III. Standard for Motion to Dismiss

When considering a motion to dismiss a complaint for failure to state a claim upon which relief can be granted pursuant to Federal Rule of Civil Procedure 12(b)(6), a court must accept all well-pleaded allegations in the complaint as true and view them in the light most favorable to the plaintiff. Evancho v. Fisher, 423 F.3d 347, 351 (3d Cir. 2005). It is well settled that a pleading is sufficient if it contains “a short and plain statement of the claim showing that the pleader is entitled to relief.” Fed.R.Civ.P. 8(a)(2).

“While a complaint attacked by a Rule 12(b)(6) motion to dismiss does not need detailed factual allegations, a plaintiff's obligation to provide the ‘grounds' of his ‘entitle[ment] to relief' requires more than labels and conclusions, and a formulaic recitation of the elements of a cause of action will not do . . . .” Bell Atl.
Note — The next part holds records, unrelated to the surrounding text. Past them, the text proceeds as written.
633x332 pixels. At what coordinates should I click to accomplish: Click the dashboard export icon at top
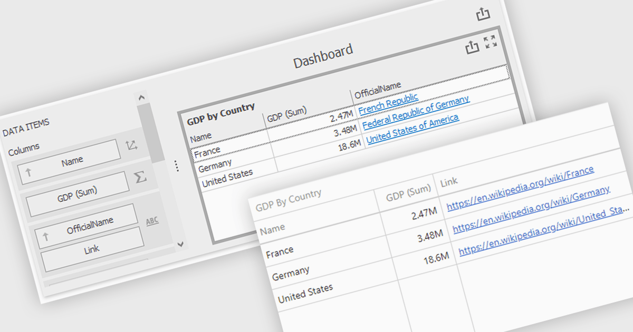coord(483,14)
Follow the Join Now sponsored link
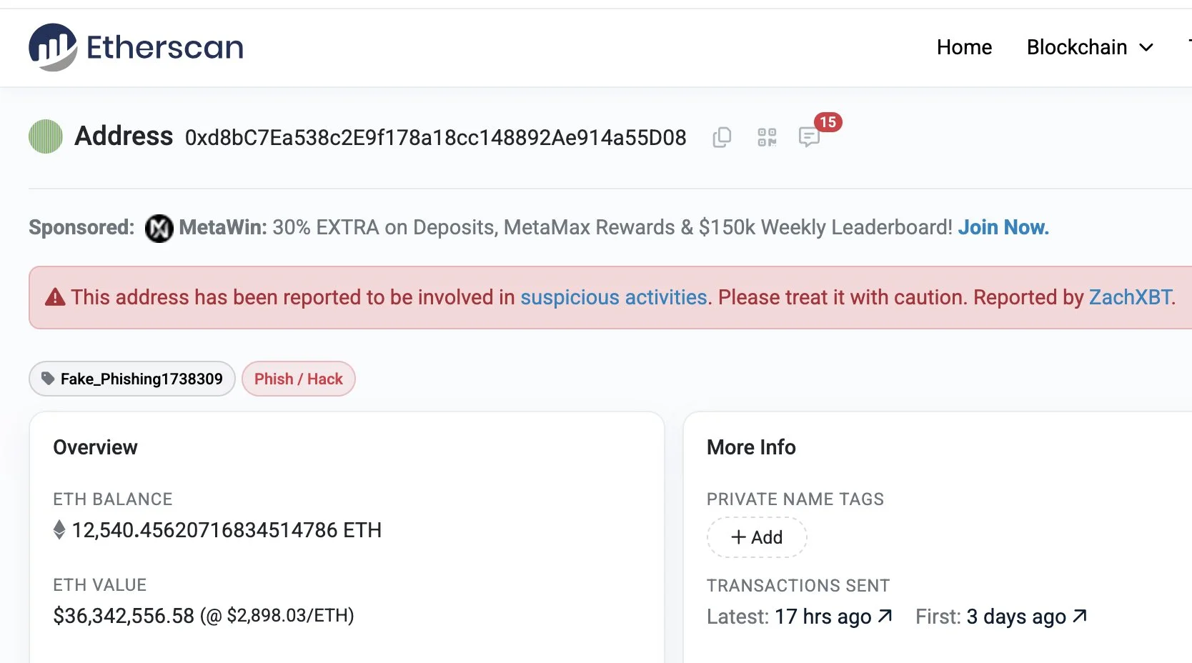Screen dimensions: 1192x663 (1003, 227)
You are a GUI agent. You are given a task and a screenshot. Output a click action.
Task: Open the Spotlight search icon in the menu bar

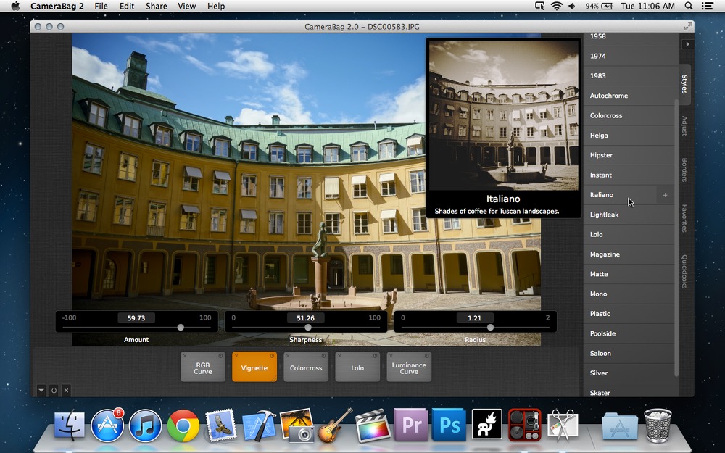[x=689, y=6]

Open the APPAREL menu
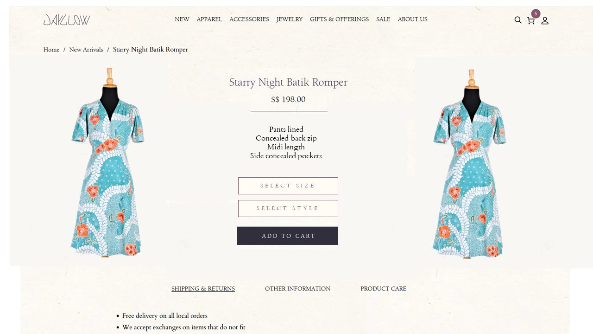pos(209,19)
Corp. v. Twombly, 550 U.S. 544, 555 (2007) (alteration in original) (citations omitted) (first citing Conley v. Gibson, 355 U.S. 41, 47 (1957); Sanjuan v. Am. Bd. of Psychiatry & Neurology, Inc., 40 F.3d 247, 251 (7th Cir. 1994); and then citing Papasan v. Allain, 478 U.S. 265, 286 (1986)).

To determine the sufficiency of a complaint, a court must take three steps: (1) the court must take note of the elements a plaintiff must plead to state a claim; (2) the court should identify allegations that, because they are no more than conclusions, are not entitled to the assumption of truth; and (3) when there are well-pleaded factual allegations, a court should assume their veracity and then determine whether they plausibly give rise to an entitlement for relief. Malleus v. George, 641 F.3d 560, 563 (3d Cir. 2011) (quoting Ashcroft v. Iqbal, 556 U.S. 662, 664, 675, 679 (2009) (alterations, quotations, and other citations omitted).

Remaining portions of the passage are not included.